On the Beach Between Showers

Weather is a funny thing. Sometimes it helps you enjoy a place and other times you lose interest in a place because of the not so nice weather.

We had a lot of rain in the summer of 2015. At our dock three miles up the White Oak River I recorded 27.4 inches in June, July and August.

In spite of all the rain, everyone I talked to enjoyed the summer weather. It was warm at times and there was some wet weather, but there was no stretch of depressing weather. It was a good summer with lots of great memories.

I had walks on the beach, kayak trips, and some rides down the river in my skiff. September started out warm, but by the middle of the month, the weather was great and I offer up this album of pictures as proof. I was expecting more great weather on the Crystal Coast.

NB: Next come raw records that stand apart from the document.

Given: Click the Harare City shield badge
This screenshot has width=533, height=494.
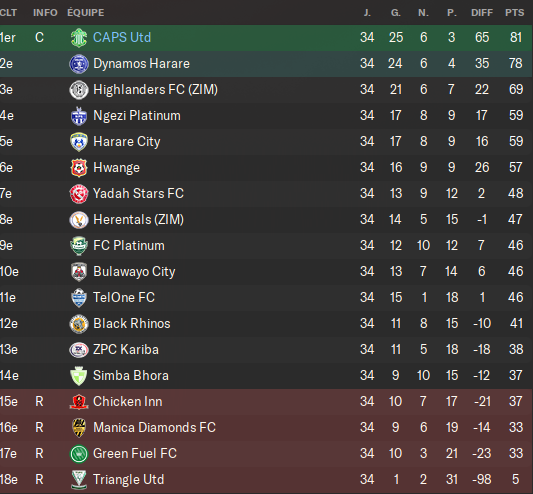Looking at the screenshot, I should [79, 142].
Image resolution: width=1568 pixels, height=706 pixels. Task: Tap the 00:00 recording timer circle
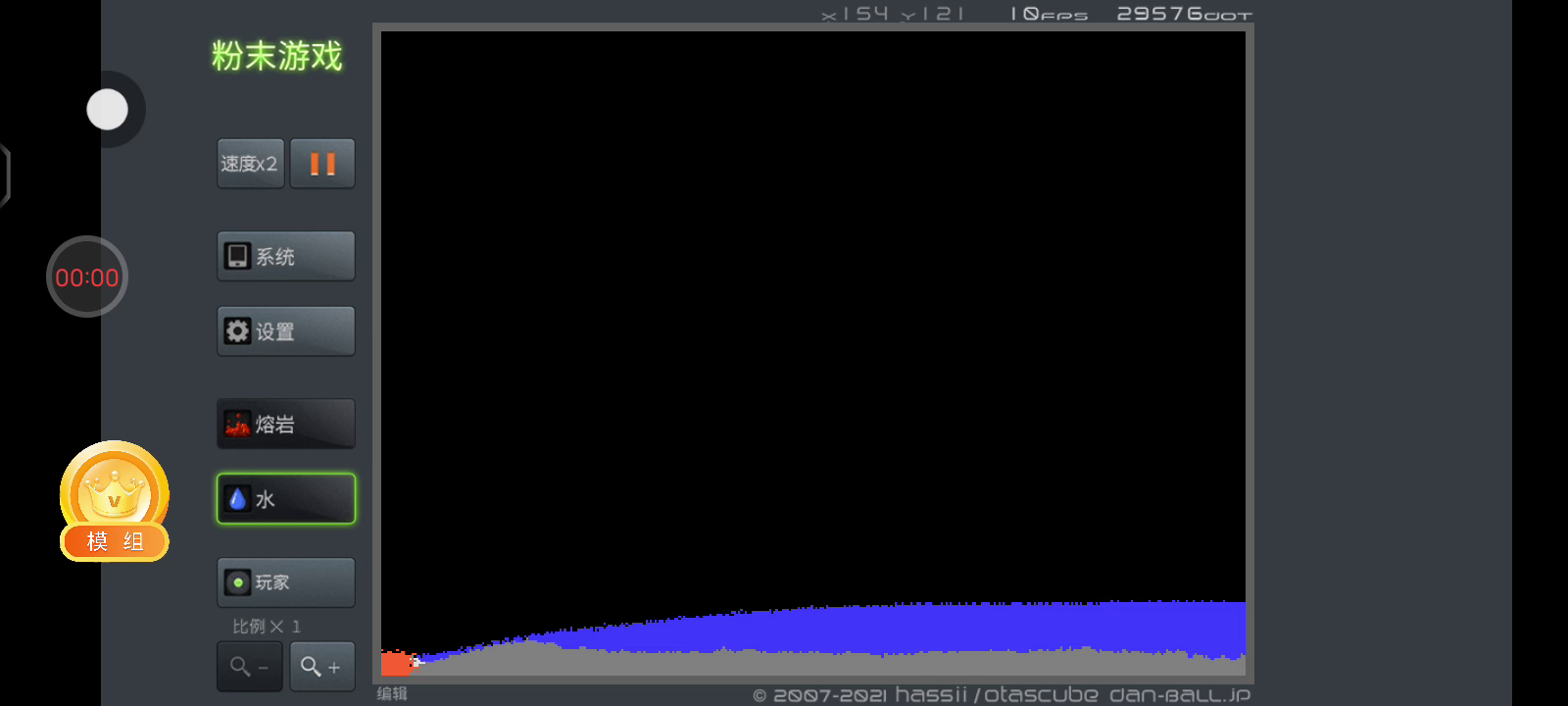[87, 277]
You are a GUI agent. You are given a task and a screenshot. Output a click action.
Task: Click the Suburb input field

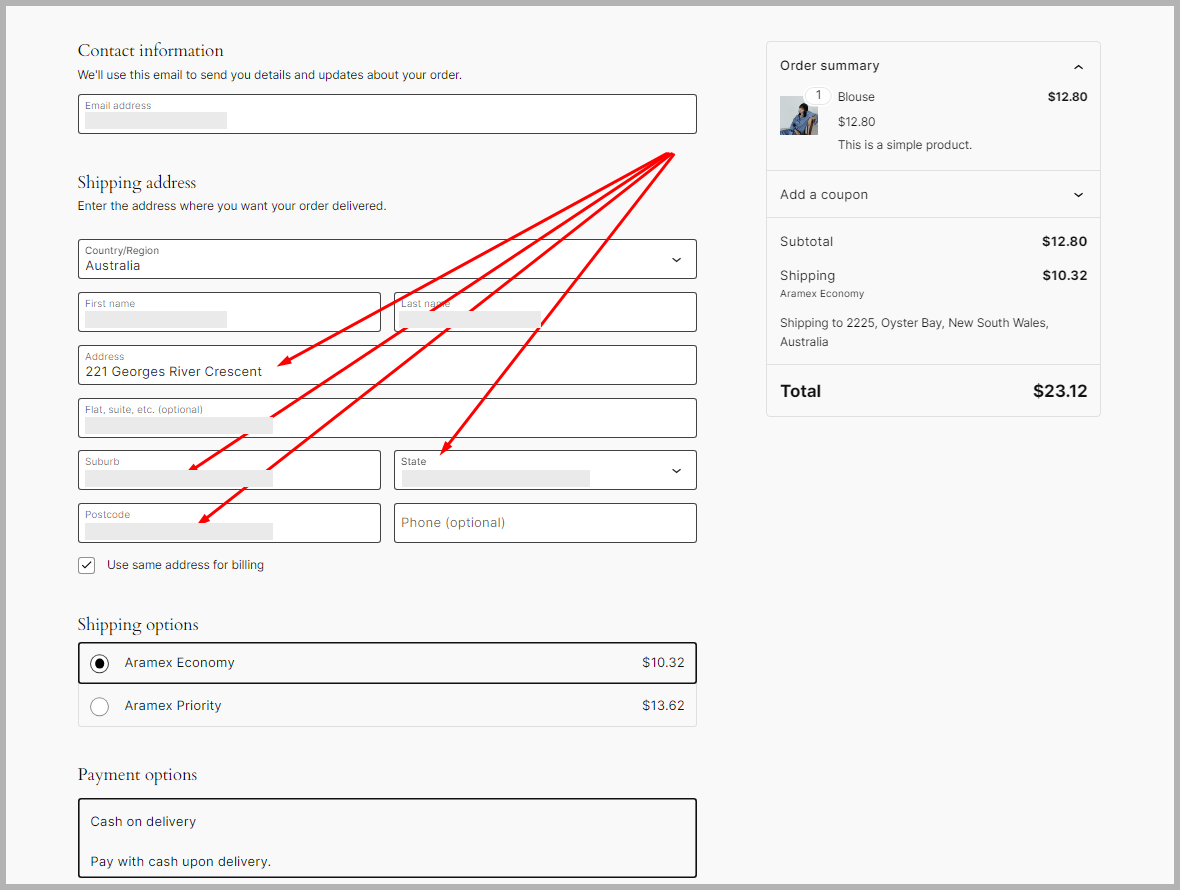tap(229, 471)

Then our luck ran out, wet weather descended on us for the last week of September and the first first few days of October. In just a short time we picked up another ten plus inches of rain. When I checked our rain gauge at 5 PM on October 2, our running total from June 1 went up to 37.4 inches.  It rained another six tenths of an inch after dark on October 2. Thirty eight inches is a lot of in the space of four months and two days but it could have worse. Areas like Morehead City and points east of us got over 15 inches of rain this last week compared to our six inches.

Our outdoors fun during this last week of September and first week of October has been interrupted by rain and you just have make the best of it.  The rain has not been one of those nice summer rainstorms that come at night and leave the morning sand on the beach dimpled and crusty from the moisture. At times it has been rain that keeps you inside and makes you wonder when and if the sun is coming back out.  The good news is the sun is back out on the Crystal Coast on Saturday morning, October 3.  However, our neighbors in South Carolina are struggling through a historic once in a thousand years rainfall event that is coming on top of a dry summer in the interior of the state.

I often defend rain because I enjoy sitting back on the porch and watching a needed rain. There is nothing like rain water to quench the thirst of all the plants and our area needs rain because Carteret and its neighboring counties are a big agricultural area.  You can grow corn and soybeans without regular rain. However, I cannot say anything in defense of 38 inches of rain in four months. Only a drought stricken area like California needs that much rain.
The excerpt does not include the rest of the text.